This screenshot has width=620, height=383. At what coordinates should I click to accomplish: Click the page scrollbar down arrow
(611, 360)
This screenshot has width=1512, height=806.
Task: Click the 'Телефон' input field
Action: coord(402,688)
################
_What to work on_
From the first line to the last, copy the records without alteration.

_Exercise result_
This screenshot has width=620, height=383. At what coordinates should I click to accomplish: Click the page scrollbar down arrow
(611, 360)
This screenshot has width=1512, height=806.
Task: Click the 'Телефон' input field
Action: coord(402,688)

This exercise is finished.